### Stated problem A:
Rewrite the passage on API security below, beginning at the words "The breaches tell" and stopping after "legitimate API call.", with "breaches" swapped for "incidents".

### Excerpted text:
What is API Security?
Learn how API security tools discover, test, and protect APIs from exploitation. Covers OWASP API Security Top 10, types of API security testing, top tools, and practical advice.
What API security means
API security is about finding and fixing vulnerabilities in your APIs before attackers exploit them, and stopping attacks against those APIs at runtime.
APIs are not web pages. They are machine-to-machine interfaces that expose data and business logic directly. When a mobile app fetches your bank balance, it calls an API. When a partner system places an order, it calls an API. When a microservice authenticates a user, it calls an API. Every one of these interactions is a potential attack vector.
The vulnerabilities that matter for APIs are different from traditional web application flaws. SQL injection and XSS still apply, but the real API-specific risks are authorization failures, excessive data exposure, and business logic abuse. A DAST scanner might find an injection flaw in your API, but it will not catch that your /api/users/123/orders endpoint lets any authenticated user view any other user’s orders just by changing the ID. That is Broken Object Level Authorization (BOLA), and it is the number one risk on the OWASP API Security Top 10.
API security covers the full lifecycle: auditing API specifications at design time, testing APIs for vulnerabilities during development, discovering all APIs in your environment (including the ones nobody documented), and monitoring API traffic at runtime for anomalies.
Why API security matters
APIs are now the primary attack surface for most organizations. That is not a vendor talking point. It is the reality of how modern software is built.
Akamai reported in their 2024 State of the Internet report that API attacks grew 109% year-over-year, with web attacks targeting APIs accounting for 29% of all web attacks. Gartner predicted that APIs would become the most frequent attack vector by 2024, and the data supports that prediction.
The breaches tell the story. T-Mobile had 37 million customer records exposed through an API in January 2023. Optus lost 9.8 million customer records through an unauthenticated API endpoint in 2022. Twitter had 5.4 million user records scraped through an API vulnerability that same year. These were not sophisticated zero-day exploits. They were basic authorization and authentication failures in APIs.
Why does this keep happening? Organizations have thousands of API endpoints, many undocumented, and traditional security tools were not built to understand API-specific risks. A WAF might block SQL injection payloads, but it has no concept of whether user A should be allowed to access user B’s data through a legitimate API call.
Salt Security’s State of API Security report found that 95% of organizations experienced an API security incident in the past 12 months. The number of APIs is growing faster than security teams can manually keep up with.

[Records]
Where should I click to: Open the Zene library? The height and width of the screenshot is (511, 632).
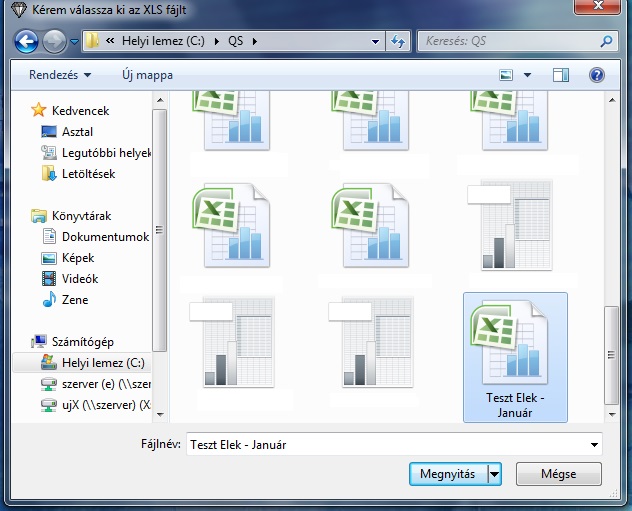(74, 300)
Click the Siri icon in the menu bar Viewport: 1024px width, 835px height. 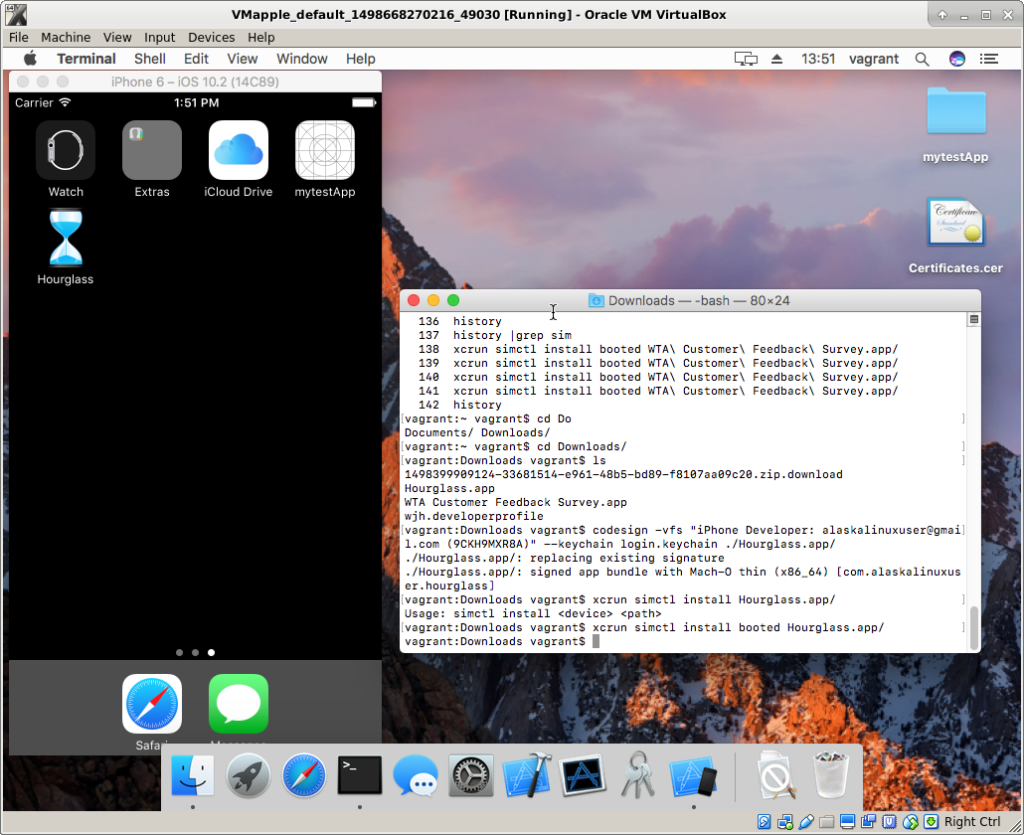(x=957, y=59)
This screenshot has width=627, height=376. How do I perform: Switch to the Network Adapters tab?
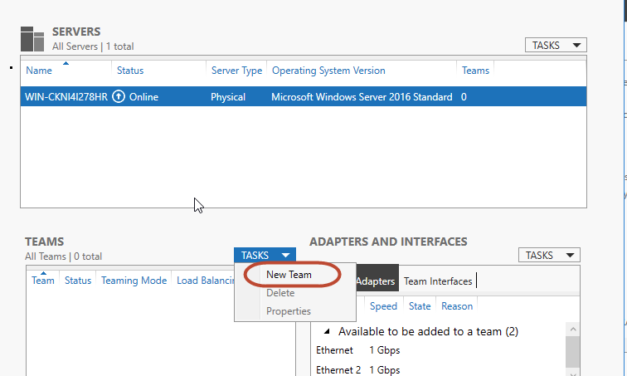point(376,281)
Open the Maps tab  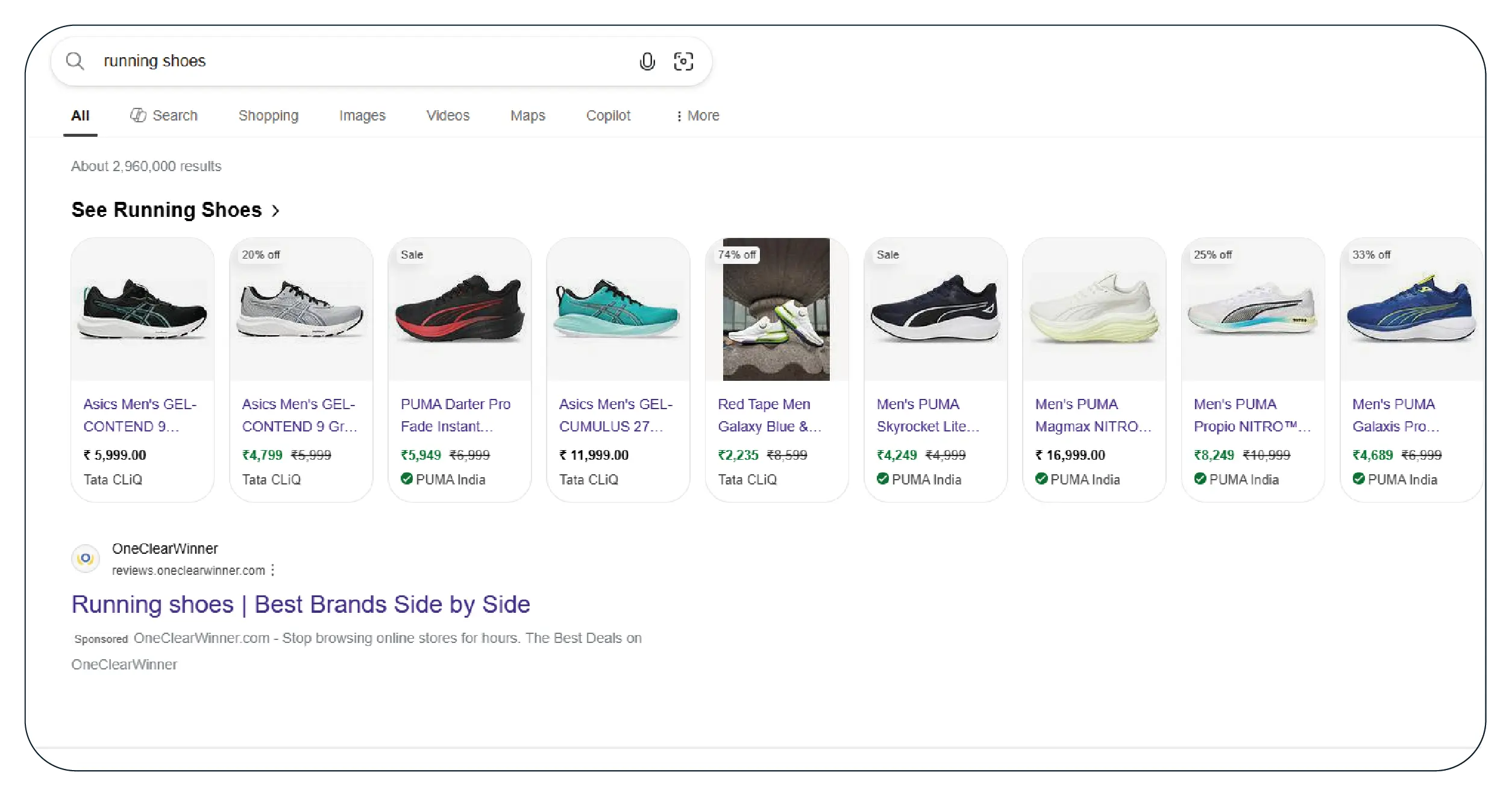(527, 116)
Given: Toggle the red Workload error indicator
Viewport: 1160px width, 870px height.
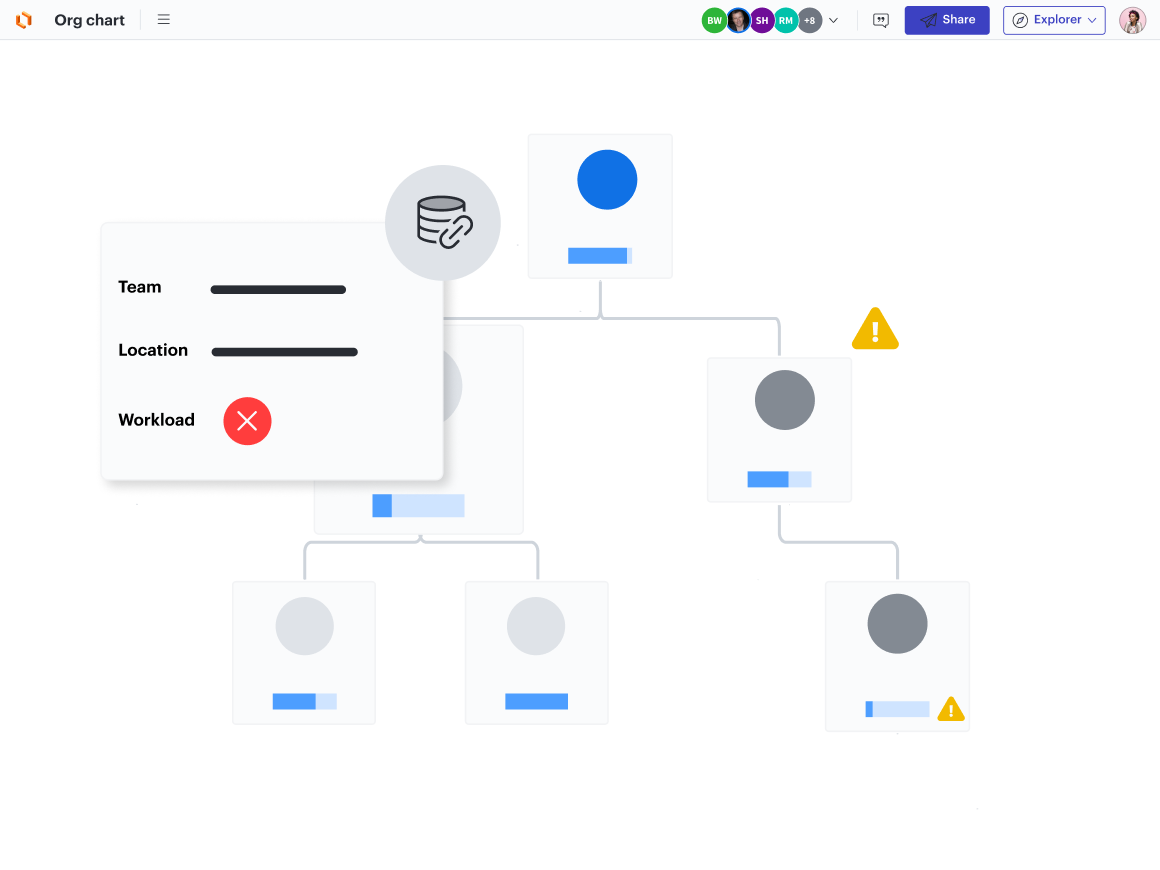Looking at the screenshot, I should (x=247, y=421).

--

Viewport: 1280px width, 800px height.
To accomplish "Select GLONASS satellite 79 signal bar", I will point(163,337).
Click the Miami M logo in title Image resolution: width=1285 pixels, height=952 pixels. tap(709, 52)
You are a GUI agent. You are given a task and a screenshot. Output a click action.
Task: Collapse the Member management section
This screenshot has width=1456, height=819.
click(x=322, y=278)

### Stated problem B:
Arrange the records above as a two-column CSV with the columns instruction and click_point. Begin at the line that contains "Given: Toggle the", stop after the line that contains "Looking at the", give one row per record with each field quoted and line breaks turned into spaces, and leave out the pictures.

### Right answer A:
The incidents tell the story. T-Mobile had 37 million customer records exposed through an API in January 2023. Optus lost 9.8 million customer records through an unauthenticated API endpoint in 2022. Twitter had 5.4 million user records scraped through an API vulnerability that same year. These were not sophisticated zero-day exploits. They were basic authorization and authentication failures in APIs.
Why does this keep happening? Organizations have thousands of API endpoints, many undocumented, and traditional security tools were not built to understand API-specific risks. A WAF might block SQL injection payloads, but it has no concept of whether user A should be allowed to access user B’s data through a legitimate API call.

### Right answer B:
instruction,click_point
"Given: Toggle the red Workload error indicator Viewport: 1160px width, 870px height.","Looking at the screenshot, I should (x=247, y=421)."